The COVID-19 pandemic became the straw that broke the camel’s back, she said.
“It was very impactful for me to see that despite COVID, despite all of the warnings to remain socially distant, taking to the streets to protest a system of oppression that has made us feel as Black people that we don’t matter—we are taking back the narrative and saying, ‘We do matter.’”
Murillo said race conversations are tied into people’s ability to actively listen and carefully consider and internalize some of the perspectives of those who are very different from them.
“These talks have never been shy. They haven’t shied away from very difficult conversations about where we have come historically as a society in terms of race relations, as well as confronting all important issues here,” she said.

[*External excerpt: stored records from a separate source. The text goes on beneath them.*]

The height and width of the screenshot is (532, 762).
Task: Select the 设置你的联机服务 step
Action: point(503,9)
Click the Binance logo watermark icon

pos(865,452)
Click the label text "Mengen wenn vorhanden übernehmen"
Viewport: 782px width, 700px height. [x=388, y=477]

Darrell Walsh has seen different political climates during his time at UTC. Walsh has been a part of the UTC community for the better part of 35 years, receiving both his bachelor’s in 1988 and master’s in 1996 from the University. A former admissions and financial aid officer here, he has been an assistant professor of sociology since 2005.
As a person of color, Walsh has seen different political climates while being part of the campus community. He said the opportunity to have a voice has always been there, but the question of whether his voice was heard might have met some resistance
“For people of color, engaging in race talk exposes all of us to microaggressions that we all bring to the conversation,” he said.

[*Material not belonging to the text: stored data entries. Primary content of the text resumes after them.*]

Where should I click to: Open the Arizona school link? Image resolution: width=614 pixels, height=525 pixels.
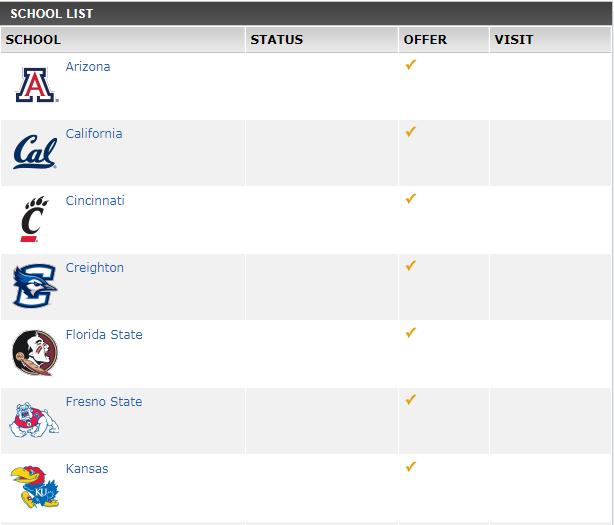(88, 67)
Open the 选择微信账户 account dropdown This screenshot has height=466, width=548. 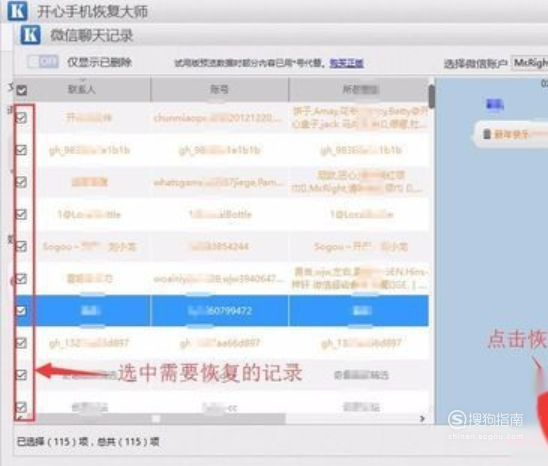point(529,63)
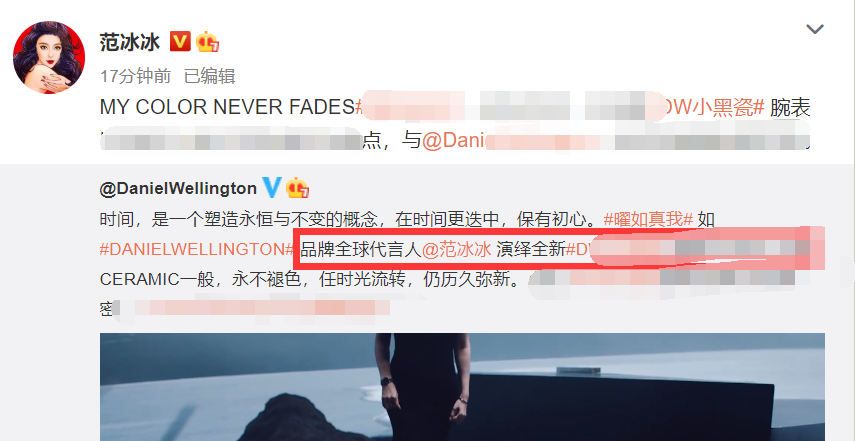855x441 pixels.
Task: Click the @范冰冰 mention in reposted text
Action: tap(457, 250)
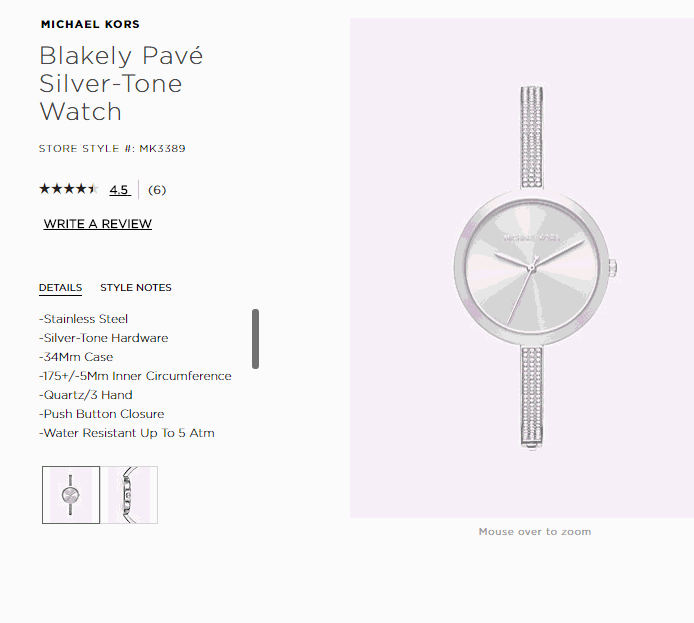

“What I have learned is I didn’t realize that people who have white skin pigmentation didn’t realize their own silence and tendency to avoid having conversations. And I didn’t realize that the deep fear is sort of connected to these broader historical processes that we’ve all been affected by.”
He is optimistic that the discussion will continue nationwide.
“There are some areas of our country that we need to remedy and improve, and I think this is where I’m encouraged,” Walsh said. “With the George Floyd incident, people witnessed the inhumane treatment that was applied to another human being, and when you watched that video, that’s when we realized, ‘Wow, we’re having a problem.’”
Libby Santin, director of the UTC Center for Innovation and Entrepreneurship, teaches two classes in the center. These discussions on race and racism taught her that perceptions aren’t always realities, and that she needed to be aware of her own biases and privilege, which she’d never considered.
“I went to a high school in the ’80s that was part of the big white flight, so I started in a school that was 80% white and ended up in a school when I graduated that was 80% black,” she said. “I always thought, ‘I get it. I understand it.’
“I always perceived that people of color took me at my word and thought that I was being honest and fair. I thought that I was. But I now realize that because of their experiences over time, that may not always be the case.”
When she started the discussion groups, Deardorff hoped to transform them into a community of people who could trust and reach out to each other for ideas and feedback.
“I wanted people to build community and get comfortable having conversations and get comfortable having harder conversations. And as you go through the book, the conversations get more complicated,” she said.
She wanted each group to become a community of people who could trust and reach out to each other for ideas and feedback.
“This was not a book group, but real discussions where people started asking themselves, ‘Why is this so hard?’ Engaging with people, working with people and giving them the tools they need to do this hard work is how you change cultures.”